Kari Glynes Elliott, with Ottawa Transit Riders, told Newstalk 580 CFRA's The Goods with Dahlia Kurtz she's pleased so many councillors have agreed to take part.

"Some of the councillors who didn't do it last year have agreed to do it this year, and we're really excited about that," she said.

City staff also invited to participate

New in 2020, organizers asked top City staff like Transportation General Manager John Manconi, Director of Transit Operations Troy Charter, and City Manager Steve Kanellakos to take part; however, none of them has said they will participate, something Glynes Elliott called discouraging.

OC Transpo Director of Customer Systems Pat Scrimgeour has agreed to take part in the challenge and is the only OC Transpo official to say yes, as of Sunday afternoon.

"I think a lot of the problems having to do with transit come right down to governance," Glynes Elliott said. "What we really need is to move toward a much more open and transparent government. We need more consultation, we need more communication, and we need more accountability—some accountability—it's hard to have more when you have very little."

Failure is an option

Last year, some councillors who took the challenge had to resort to their cars at times because they couldn't meet their obligations using only OC Transpo. Glynes Elliott said she didn't consider that a failure, but rather a successful demonstration of the weaknesses of Ottawa's transit network.

Roughly 100 members of the public have also agreed to take part in the transit challenge.

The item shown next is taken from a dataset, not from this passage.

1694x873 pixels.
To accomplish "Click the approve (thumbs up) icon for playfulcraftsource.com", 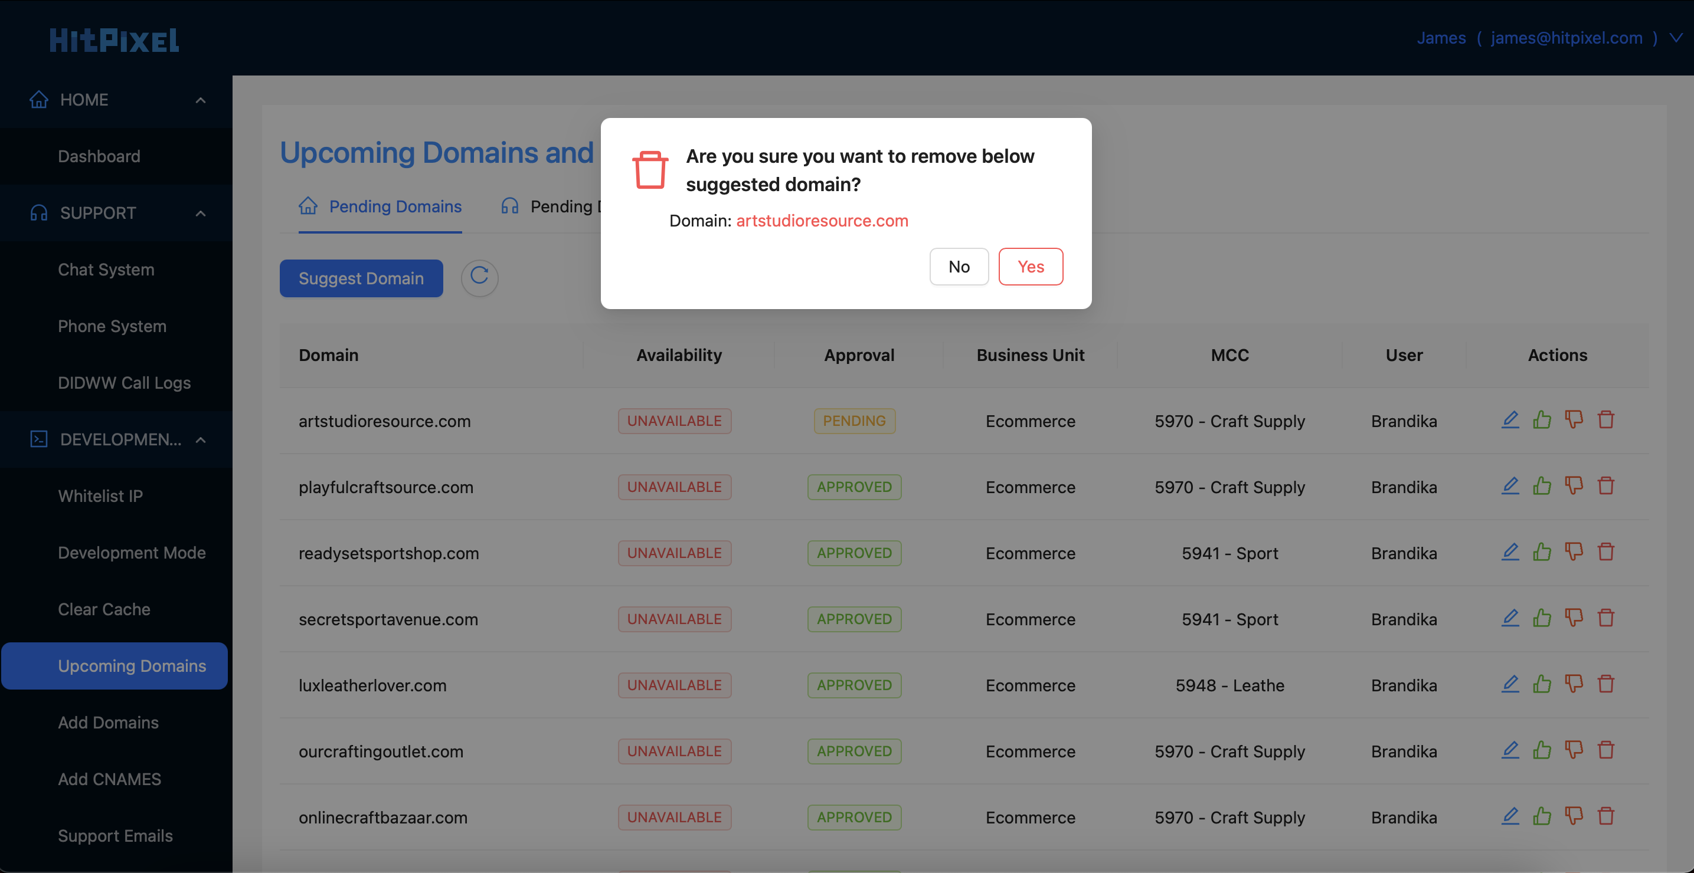I will pos(1542,485).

Organizers will be polling participants mid-week and after the conclusion of the challenge to get their feedback. Last year, participants noted issues such as unreliable bus schedules and difficulty accessing schedule updates as some of the troubles they had while using OC Transpo.


An earlier version of this story said 16 of 19 available councillors were participating, based on a Friday press release. The correct number, according to the Ottawa Transit Riders' website Monday morning, is 15 councillors out of 18 available. Two councillors are on medical leave and two are on vacation. Four councillors declined to participate.